*Exercise goal*:
Rewrite all the records below with "coordinates" replaced by "pixel position", keeping everything else the same and leaving out the pictures.
##########
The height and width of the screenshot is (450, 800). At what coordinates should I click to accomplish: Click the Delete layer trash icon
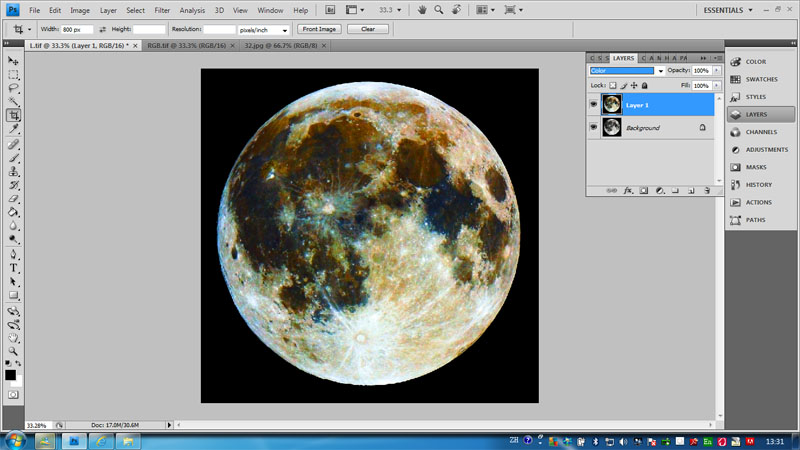tap(706, 190)
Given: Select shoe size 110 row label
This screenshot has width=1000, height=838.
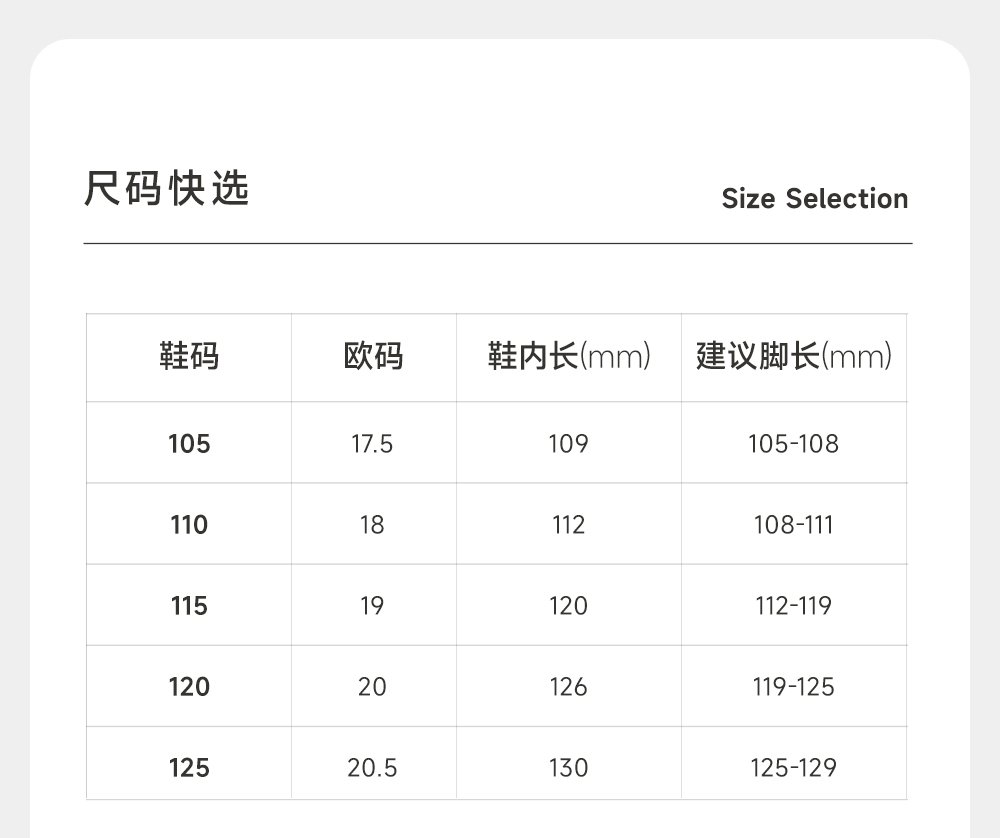Looking at the screenshot, I should coord(189,524).
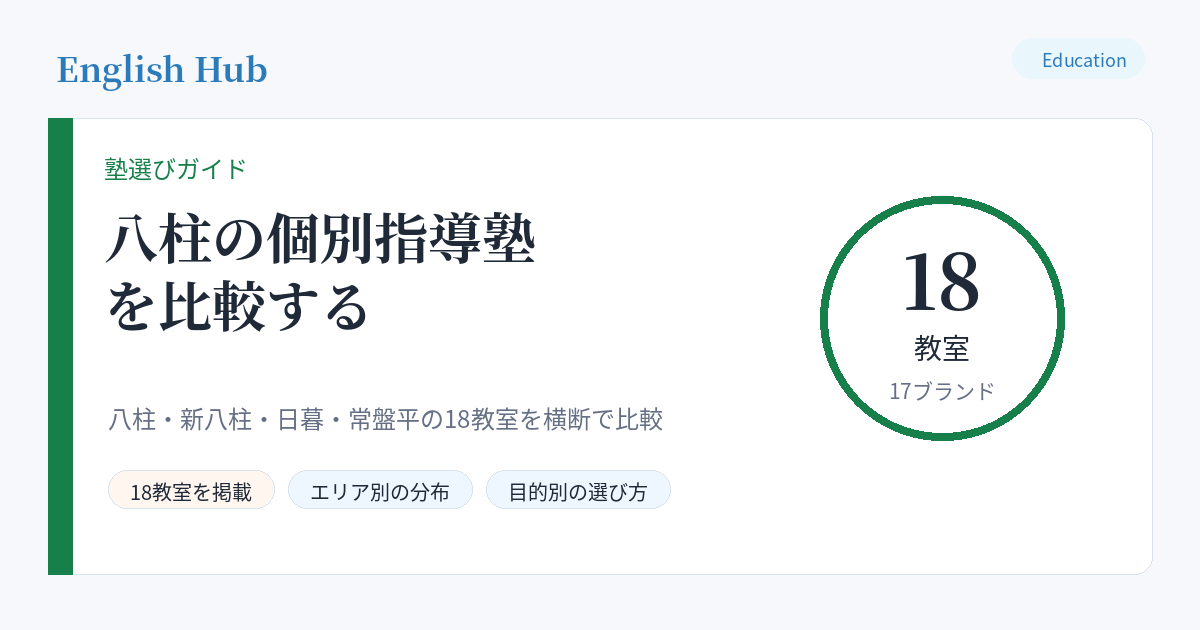Select the 18教室を掲載 tag chip
1200x630 pixels.
pyautogui.click(x=191, y=490)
##########
*Exercise output*:
The height and width of the screenshot is (450, 800). At what pixel position should I click to accomplish: Click the Delete layer trash icon
tap(706, 190)
Given: Select shoe size 110 row label
This screenshot has width=1000, height=838.
Looking at the screenshot, I should coord(189,524).
Select the 18教室を掲載 tag chip
1200x630 pixels.
pyautogui.click(x=191, y=490)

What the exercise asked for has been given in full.